■ Estratto del documento ■
........

Un ulteriore scenario vedeva gli artigiani lavorare autonomamente, trasformando materie prime di loro proprietà. In queste circostanze, il valore dell’oggetto finito non era determinato principalmente dal costo dei materiali, bensì dalla maestria artigianale profusa nella lavorazione. L’abilità dell’orefice nel plasmare il metallo e nel conferirgli una forma artistica era esaltata dall’incastonatura di brillanti e pietre preziose, che impreziosivano ulteriormente il manufatto, conferendogli un elevato valore intrinseco ed estetico. L’attrezzatura più pesante dei laboratori spesso si riduceva al laminatoio, al banco per trafile, al bilanciere, a trance e macchine per la pulitura.

........

■ Cosa produrre ■
Ricopia dal brano sul lavoro degli artigiani la parte compresa tra "Un ulteriore scenario" e "per la pulitura.", estremi inclusi.

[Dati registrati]
........

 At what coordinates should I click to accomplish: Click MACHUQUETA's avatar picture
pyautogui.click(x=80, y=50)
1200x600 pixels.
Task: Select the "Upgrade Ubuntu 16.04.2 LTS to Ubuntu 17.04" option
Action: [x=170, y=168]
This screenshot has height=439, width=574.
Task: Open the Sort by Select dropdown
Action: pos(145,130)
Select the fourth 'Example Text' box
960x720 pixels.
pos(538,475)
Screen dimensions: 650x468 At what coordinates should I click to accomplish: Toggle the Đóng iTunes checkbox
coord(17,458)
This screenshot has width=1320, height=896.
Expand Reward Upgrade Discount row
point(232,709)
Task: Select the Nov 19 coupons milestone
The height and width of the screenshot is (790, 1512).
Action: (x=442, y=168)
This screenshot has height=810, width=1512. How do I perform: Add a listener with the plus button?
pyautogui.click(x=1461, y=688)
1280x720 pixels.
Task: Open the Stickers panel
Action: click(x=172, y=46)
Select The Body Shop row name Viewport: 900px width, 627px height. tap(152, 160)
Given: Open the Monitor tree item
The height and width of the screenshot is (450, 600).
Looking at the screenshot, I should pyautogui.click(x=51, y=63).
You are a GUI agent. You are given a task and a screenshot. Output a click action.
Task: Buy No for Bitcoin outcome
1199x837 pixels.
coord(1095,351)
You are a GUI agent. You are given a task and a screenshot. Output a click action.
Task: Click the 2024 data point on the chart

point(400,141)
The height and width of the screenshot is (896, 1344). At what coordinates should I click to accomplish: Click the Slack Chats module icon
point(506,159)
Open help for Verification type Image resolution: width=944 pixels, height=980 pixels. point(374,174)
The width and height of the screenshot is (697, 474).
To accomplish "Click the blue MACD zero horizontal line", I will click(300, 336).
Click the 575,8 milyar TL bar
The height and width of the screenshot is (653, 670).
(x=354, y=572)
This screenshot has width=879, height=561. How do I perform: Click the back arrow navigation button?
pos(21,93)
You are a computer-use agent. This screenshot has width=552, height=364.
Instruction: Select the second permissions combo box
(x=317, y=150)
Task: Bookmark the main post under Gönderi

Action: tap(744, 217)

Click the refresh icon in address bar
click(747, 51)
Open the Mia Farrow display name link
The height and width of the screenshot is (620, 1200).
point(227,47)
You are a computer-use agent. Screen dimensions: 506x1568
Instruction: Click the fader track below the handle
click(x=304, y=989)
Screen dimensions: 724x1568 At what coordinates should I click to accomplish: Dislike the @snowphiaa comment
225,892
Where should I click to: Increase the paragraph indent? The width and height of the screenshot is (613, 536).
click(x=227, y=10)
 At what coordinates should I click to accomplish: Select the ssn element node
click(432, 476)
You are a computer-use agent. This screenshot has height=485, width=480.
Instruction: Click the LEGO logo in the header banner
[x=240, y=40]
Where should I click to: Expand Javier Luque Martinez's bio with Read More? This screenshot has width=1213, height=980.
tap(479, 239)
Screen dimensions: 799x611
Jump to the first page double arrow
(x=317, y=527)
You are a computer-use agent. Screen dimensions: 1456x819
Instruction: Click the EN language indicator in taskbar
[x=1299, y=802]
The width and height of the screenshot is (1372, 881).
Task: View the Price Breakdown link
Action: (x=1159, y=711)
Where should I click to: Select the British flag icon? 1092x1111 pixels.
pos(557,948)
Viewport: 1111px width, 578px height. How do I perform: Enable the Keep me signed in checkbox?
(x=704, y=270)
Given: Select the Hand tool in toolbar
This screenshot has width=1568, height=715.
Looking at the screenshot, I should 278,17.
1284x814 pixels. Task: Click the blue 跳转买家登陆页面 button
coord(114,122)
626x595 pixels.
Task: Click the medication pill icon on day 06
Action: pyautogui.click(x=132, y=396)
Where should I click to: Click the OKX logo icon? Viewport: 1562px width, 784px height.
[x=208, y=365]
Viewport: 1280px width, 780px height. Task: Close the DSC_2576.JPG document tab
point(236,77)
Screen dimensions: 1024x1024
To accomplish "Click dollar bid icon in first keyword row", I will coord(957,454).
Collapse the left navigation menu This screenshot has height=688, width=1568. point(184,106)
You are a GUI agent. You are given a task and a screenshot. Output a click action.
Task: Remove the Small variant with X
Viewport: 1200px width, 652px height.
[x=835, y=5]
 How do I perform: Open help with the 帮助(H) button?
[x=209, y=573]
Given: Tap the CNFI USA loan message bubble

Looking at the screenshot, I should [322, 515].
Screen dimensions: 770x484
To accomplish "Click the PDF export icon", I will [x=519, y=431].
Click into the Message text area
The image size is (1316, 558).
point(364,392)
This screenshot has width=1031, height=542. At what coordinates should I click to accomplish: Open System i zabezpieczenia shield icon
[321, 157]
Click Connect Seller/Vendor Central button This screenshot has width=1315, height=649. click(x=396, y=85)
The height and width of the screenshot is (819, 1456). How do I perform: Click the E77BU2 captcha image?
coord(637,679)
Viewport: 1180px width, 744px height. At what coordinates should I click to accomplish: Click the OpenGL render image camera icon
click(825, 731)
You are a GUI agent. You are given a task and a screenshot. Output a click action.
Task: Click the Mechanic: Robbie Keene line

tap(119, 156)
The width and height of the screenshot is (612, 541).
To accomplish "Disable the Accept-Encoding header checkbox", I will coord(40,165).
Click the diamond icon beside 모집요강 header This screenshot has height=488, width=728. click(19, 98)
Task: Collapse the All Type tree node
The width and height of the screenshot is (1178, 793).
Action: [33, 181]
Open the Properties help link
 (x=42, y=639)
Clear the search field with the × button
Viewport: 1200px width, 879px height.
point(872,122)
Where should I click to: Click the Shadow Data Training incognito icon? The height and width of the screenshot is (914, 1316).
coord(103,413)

........

■ Soluzione proposta ■
Un ulteriore scenario vedeva gli artigiani lavorare autonomamente, trasformando materie prime di loro proprietà. In queste circostanze, il valore dell’oggetto finito non era determinato principalmente dal costo dei materiali, bensì dalla maestria artigianale profusa nella lavorazione. L’abilità dell’orefice nel plasmare il metallo e nel conferirgli una forma artistica era esaltata dall’incastonatura di brillanti e pietre preziose, che impreziosivano ulteriormente il manufatto, conferendogli un elevato valore intrinseco ed estetico. L’attrezzatura più pesante dei laboratori spesso si riduceva al laminatoio, al banco per trafile, al bilanciere, a trance e macchine per la pulitura.